The variations adopted by SANZAR for the Super 14, starting on February 15, relate to the Laws governing:
* Posts and flags around the field
* Inside the 22-metre line
* Breakdown (tackle/post tackle)
The primary aim of the ELVs is to keep the ball in play longer, with fewer stoppages and more running rugby, thereby creating a more free-flowing, faster and exciting style of play.
The ELVs also make the game simpler to understand, for players and spectators alike.
Developed at Stellenbosch University in South Africa, the ELVs have already been successfully trialled in the Stellenbosch Hostel League, New Zealand's provincial Men's B competition, Australian Rugby Championship, Sydney and Brisbane club competitions and some domestic competitions in the United Kingdom.
Australian Rugby Union (ARU) deputy CEO, Matt Carroll said the decision by SANZAR to adopt a number of the ELVs for the Super 14 will ensure the competition is at the forefront of the game.
"The Super 14 presents an exciting opportunity to trial the [International Rugby Board] IRB Experimental Law Variations so as to add significantly to the quality of the competition," he said.
"The ELVs we are trialling have received very favourable reviews in all of the trials conducted so far and the Super 14 is a unique chance to expose spectators and fans across the globe to the benefits of the new laws."
"Most importantly, the ELVs will make the tournament more enjoyable and entertaining for all involved."
New Zealand Rugby Union Deputy CEO, Steve Tew said: "The IRB asked SANZAR to trial the ELVs and we are happy to do that. It will be the highest level of rugby competition at which they have been trialled, which is exciting.
"The trial of the ELVs in our Men's B competition saw a more open game and the variations we are trialling were positively received by our players, coaches and referees."
South African Rugby Union Managing Director, Jonathan Stones said: "The South African Rugby Union [SARU] welcomes the ELVs for the Super 14. The move to play under the ELVs will be very beneficial for the game and will create a greater and much more exciting spectacle."
Experimental Law Variations to be applied in the Super 14:
Posts and flags around the field
1. Posts and flags around the field (ARC variation)
a. Corner posts will be positioned at the outside junction of the goal-line and the touch-line.
i. If a player is in possession of the ball and touches a corner post he will not be in touch unless he touches the touchline or the ground beyond the touchline.

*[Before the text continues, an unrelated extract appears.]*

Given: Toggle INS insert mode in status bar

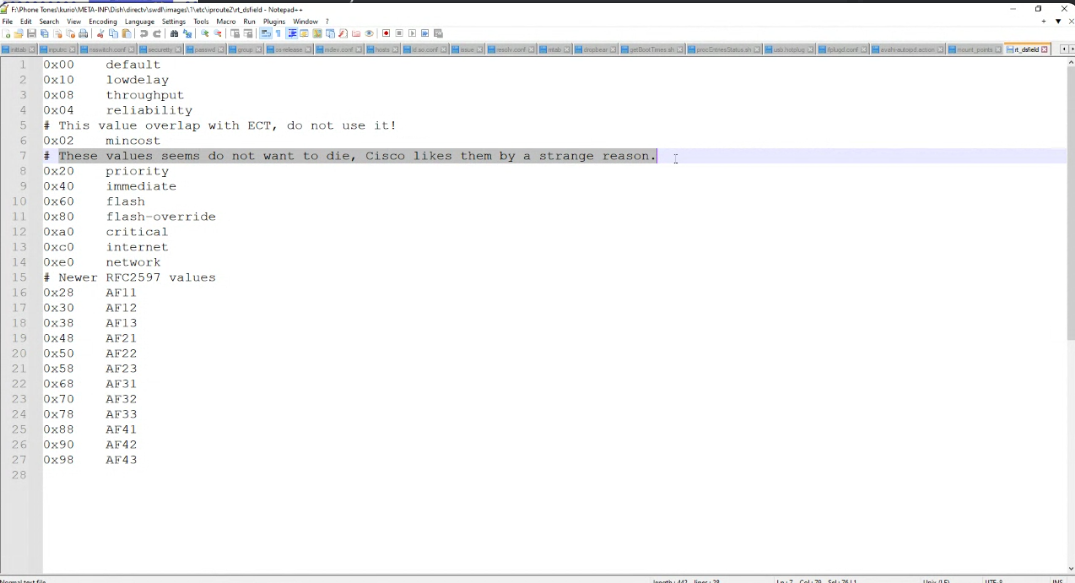Looking at the screenshot, I should pos(1056,580).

ii. If the ball is not being carried by a player and it touches the corner post the ball will be deemed to be touch in goal.
Inside the 22-metre line
2. When a defending player receives the ball outside the 22-metre line and passes, puts or takes the ball back inside the 22, the following can occur.
a. If the ball is then kicked directly into touch, the line-out is in line with where the ball was kicked.
b. If a tackle, ruck or maul is subsequently formed and the ball is then kicked directly into touch, the line-out is where the ball crossed the touch line.
3. On a quick throw-in, the ball can be thrown straight or backwards towards the defenders' goal-line, but not forward towards the opposition goal-line.
Breakdown (tackle/post tackle)
4. Players entering the breakdown area must do so through the gate.
5. Immediately the tackle occurs there are offside lines.
6. The half-back (scrum-half) should not be touched unless he has his hands on the ball.
7. The offside line for players who are not in the scrum and who are not the team's scrum-half, is five metres behind the hindmost foot of the scrum.
8. For all offences other than offside, not entering through the gate, and Law 10 - Foul Play, the sanction is a free-kick.